Mastering SQL: LeetCode 2199 - Finding the Topic of Each Post

In today's data-driven world, the ability to extract meaningful information from text data is crucial. LeetCode's problem 2199, "Finding the Topic of Each Post", presents an excellent opportunity to hone your SQL skills in this area. Let's dive into this problem and explore different approaches to solve it.

The Problem

We're given two tables: Keywords and Posts. The task is to find the topics of each post based on the keywords present in its content. Here are the key points:

Keywords are case-insensitive.
A post can have multiple topics.
If a post has no matching keywords, its topic should be "Ambiguous!".
For posts with topics, we need to return a comma-separated list of topic IDs in ascending order.

The Solution

Let's break down the solution into steps:

Split the content of each post into individual words.
Match these words against the keywords (case-insensitive).
Group the results by post_id.
Aggregate the matching topic_ids.

Here's a PostgreSQL solution using unnest, also pay special attention to the use of the ',' and the ' ':

SELECT

p.post_id,

COALESCE(

STRING_AGG(DISTINCT CAST(k.topic_id AS VARCHAR), ',' ORDER BY CAST(k.topic_id AS VARCHAR)),

'Ambiguous!'

) AS topic

FROM

Posts p

LEFT JOIN LATERAL

unnest(string_to_array(lower(p.content), ' ')) AS words(word) ON true

LEFT JOIN

Keywords k ON lower(k.word) = words.word

GROUP BY

p.post_id;

This solution uses unnest and string_to_array to split the content into words. It's efficient and readable, making it a good choice for PostgreSQL environments.

Alternative Approaches

Using RECURSIVE CTE

For versions of databases that don't support unnest or string_to_array, we can use a RECURSIVE CTE, however emphasize here on the performance hit that you take withthis approach:

WITH RECURSIVE

words AS (

SELECT

post_id,

content,

1 AS word_number,

LOWER(SUBSTRING_INDEX(content, ' ', 1)) AS word

FROM

Posts

UNION ALL

SELECT

post_id,

content,

word_number + 1,

LOWER(SUBSTRING_INDEX(SUBSTRING_INDEX(content, ' ', word_number + 1), ' ', -1))

FROM

words

WHERE

word_number < (LENGTH(content) - LENGTH(REPLACE(content, ' ', '')) + 1)

)

SELECT

p.post_id,

COALESCE(

GROUP_CONCAT(DISTINCT k.topic_id ORDER BY k.topic_id),

'Ambiguous!'

) AS topic

FROM

Posts p

LEFT JOIN

words w ON p.post_id = w.post_id

LEFT JOIN

Keywords k ON LOWER(k.word) = w.word

GROUP BY

p.post_id;

While this approach works, it's important to note that recursive CTEs can be performance-intensive for large datasets. In a big data environment, this might not be the best choice.

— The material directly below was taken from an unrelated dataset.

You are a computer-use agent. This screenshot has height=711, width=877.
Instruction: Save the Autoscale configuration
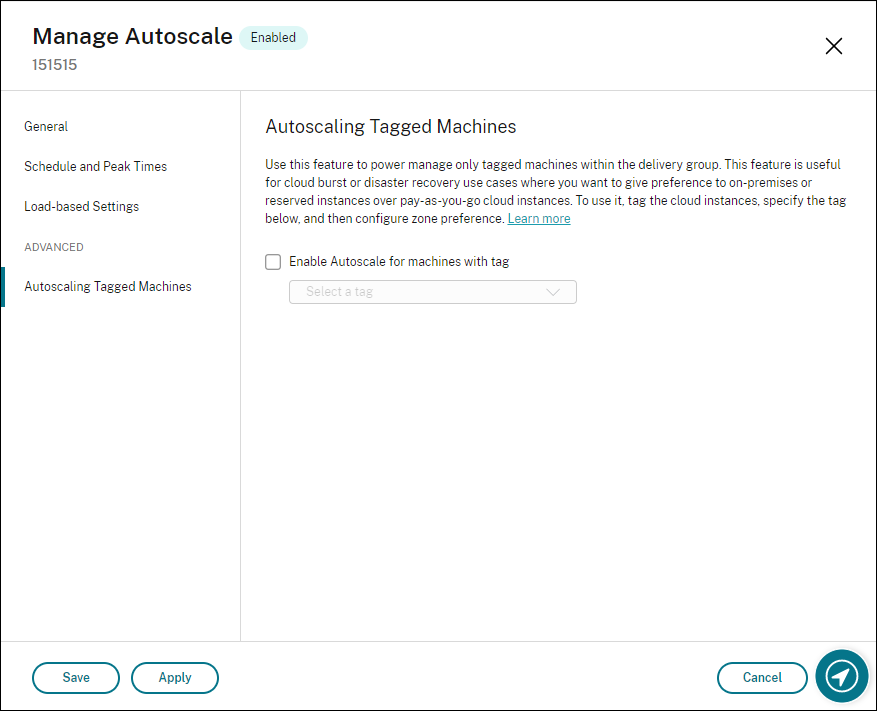(75, 677)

Using STRING_SPLIT (MySQL 8.0.17+)

For newer versions of MySQL, we can use STRING_SPLIT:

SELECT

p.post_id,

COALESCE(

GROUP_CONCAT(DISTINCT k.topic_id ORDER BY k.topic_id),

'Ambiguous!'

) AS topic

FROM

Posts p

LEFT JOIN

STRING_SPLIT(LOWER(p.content), ' ') words ON true

LEFT JOIN

Keywords k ON LOWER(k.word) = words.value

GROUP BY

p.post_id;

This is a clean and efficient solution, but it's only available in MySQL 8.0.17 and later. Be sure to also try out this approach in some practice environment so that you feel comfortable using this solution.

Key Takeaways

Always be aware of the specific SQL engine and version you're working with. Different databases have different functions and optimizations, be sure to check this before an interview or otherwise ask this as a separate question before your interview.
Functions like unnest in PostgreSQL can greatly simplify text processing tasks. Familiarize yourself with such functions for your preferred database.
While recursive CTEs are powerful, be cautious about mentioning them in interviews without caveats. They can be problematic in big data scenarios.
Always have multiple approaches in your toolkit. If one method isn't available or performant, you should be ready with alternatives.
Consider mentioning performance implications of different approaches during interviews. It shows depth of understanding.

Remember, the best solution often depends on the specific context - database system, data volume, performance requirements, and more. By understanding these nuances, you'll be well-prepared for both coding interviews and real-world data challenges.